Sunday, December 11, 2011

Pork butt

As you know, we have a Big Green Egg which is supposed to be a master at slow cooking. But I'd only used it for a high-heat grill -- which it is awesome at -- but it seems wrong to not use it for its best purpose. (Another best purpose is supposed to be for pizza but I'm not there yet.)

So on the last day of our Turkey week vacation, we defrosted a pork butt from the chest freezer (and I have no idea where it's from) and I prepared to slow roast it.

I went through several of our grill books and ended up with a recipe from Steven Raichlen with a North Carolina spin, since that is what Josh likes. Of course, I didn't find the recipe soon enough, so with only a couple hours before I planned to start it, I saw that the pork is better if it can marinate overnight. Oopsy.

So I mixed up a generous amount of the rub (I have a big container in a glass jar in the cabinet now) and mixed it all over my pork butt. Now, the recipe I had called for a bone-in pork butt and I had a boneless, so I extra rubbed it all over and then wrapped it in foil to keep it together even though the recipe seemed to call for putting it straight onto the rack. I've watched Mike make pork shoulder plenty of times and he always wraps it. Of course, what I learned is that next time, I'll also do a pan. I didn't this time because I was afraid the smoke would go around it, but that's a silly thought, isn't it?

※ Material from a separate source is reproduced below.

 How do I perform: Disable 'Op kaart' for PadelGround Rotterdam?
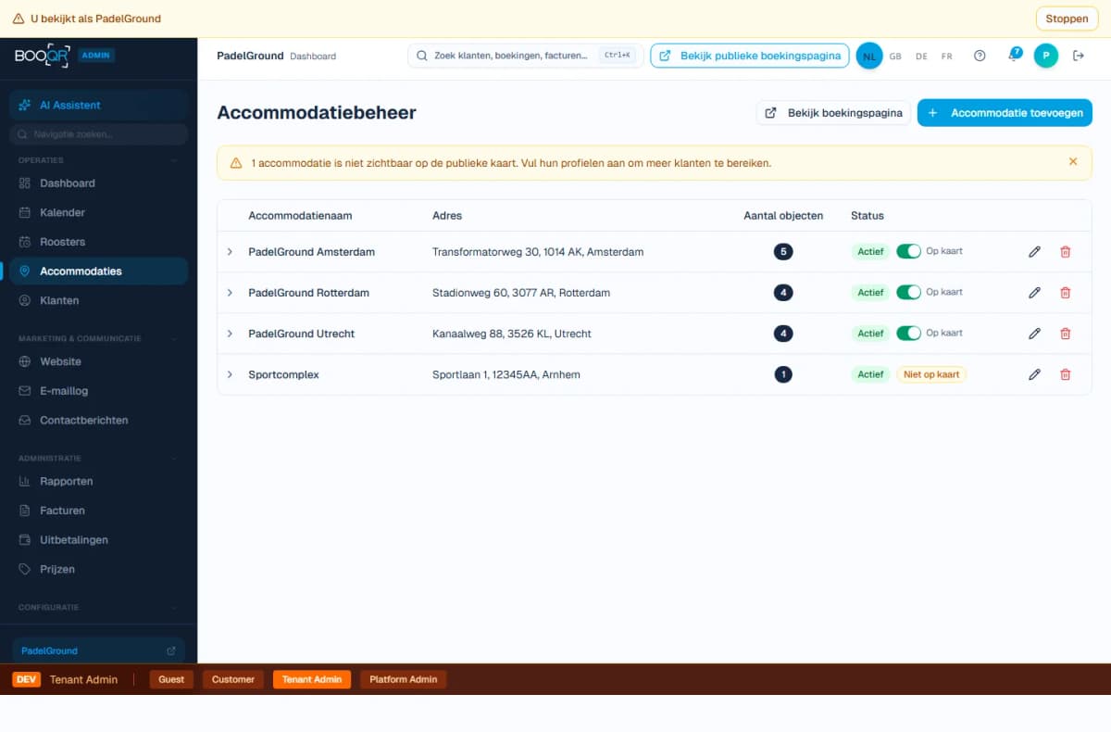pos(909,292)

Josh got the Egg at a nice temperature and I whipped up both the mop and the sauce, both of which called for a whole lot of crushed red pepper. I went a little less on the sauce, which was a not-picturesque brown. But I bet you can picture it in your head.

So here is a large amount of mop -- and I didn't even need half of this -- which has lots of things like onion, jalapenos, cider vinegar, crushed red pepper, black pepper.

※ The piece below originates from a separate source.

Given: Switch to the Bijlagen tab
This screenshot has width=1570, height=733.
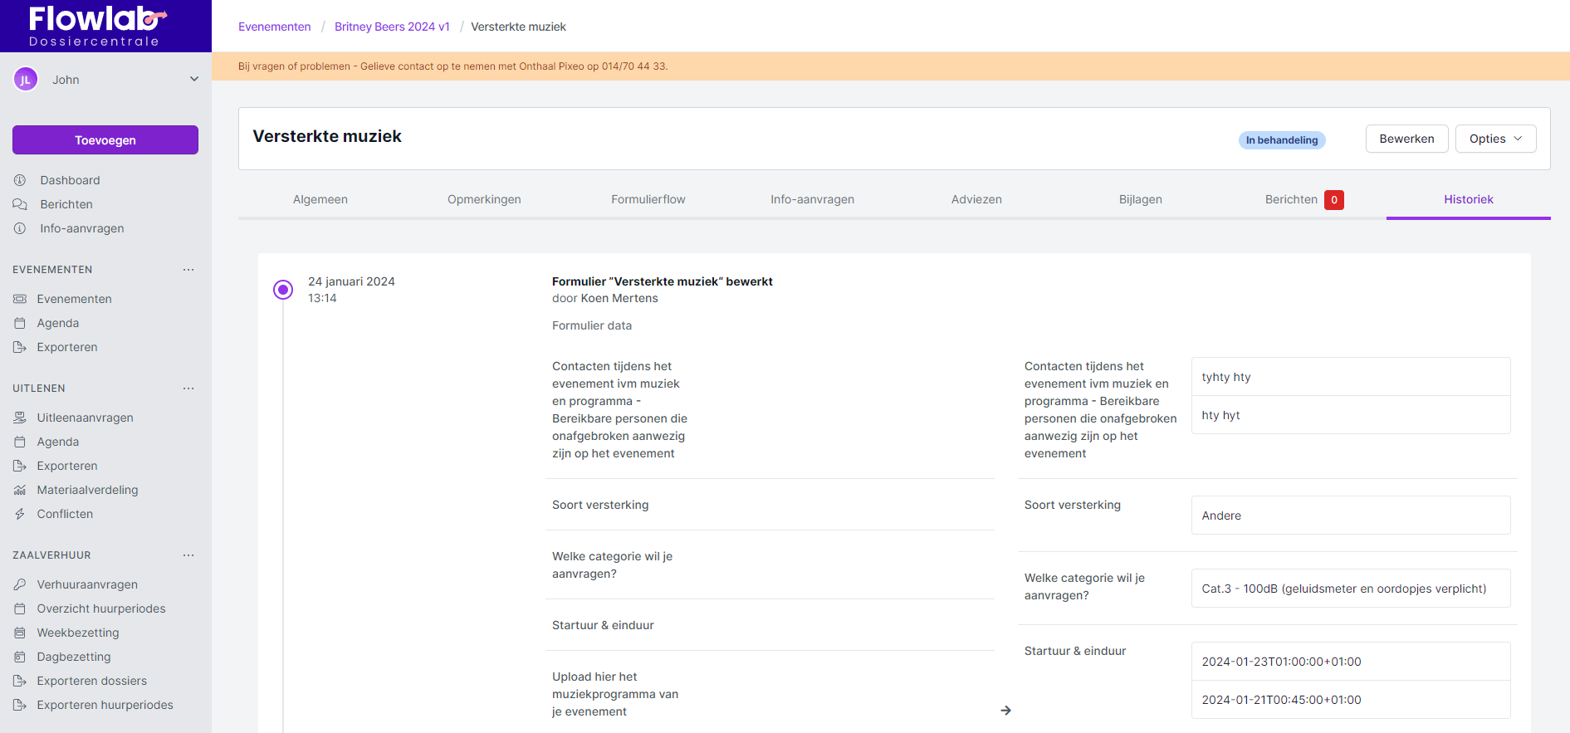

Every hour, you are supposed to take the meat out, mop it, and put it back. Since my piece of pork was about half what the recipe called for, I checked it every 45 minutes.

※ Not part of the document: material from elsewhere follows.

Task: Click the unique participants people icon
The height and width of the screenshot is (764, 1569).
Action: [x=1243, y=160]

When I pulled it out finally, it looked like this. It was super easy to pull apart, though we only really pulled apart what we were going to eat. I was happy that it was pretty easy to reheat and pull.

So here it is shredded. We had buns, but sadly they molded because I put them out and not in the fridge. But the meat with the vinegary sauce was pretty good for a first try. Can't wait to try again, really. But it's a lot of meat that it makes.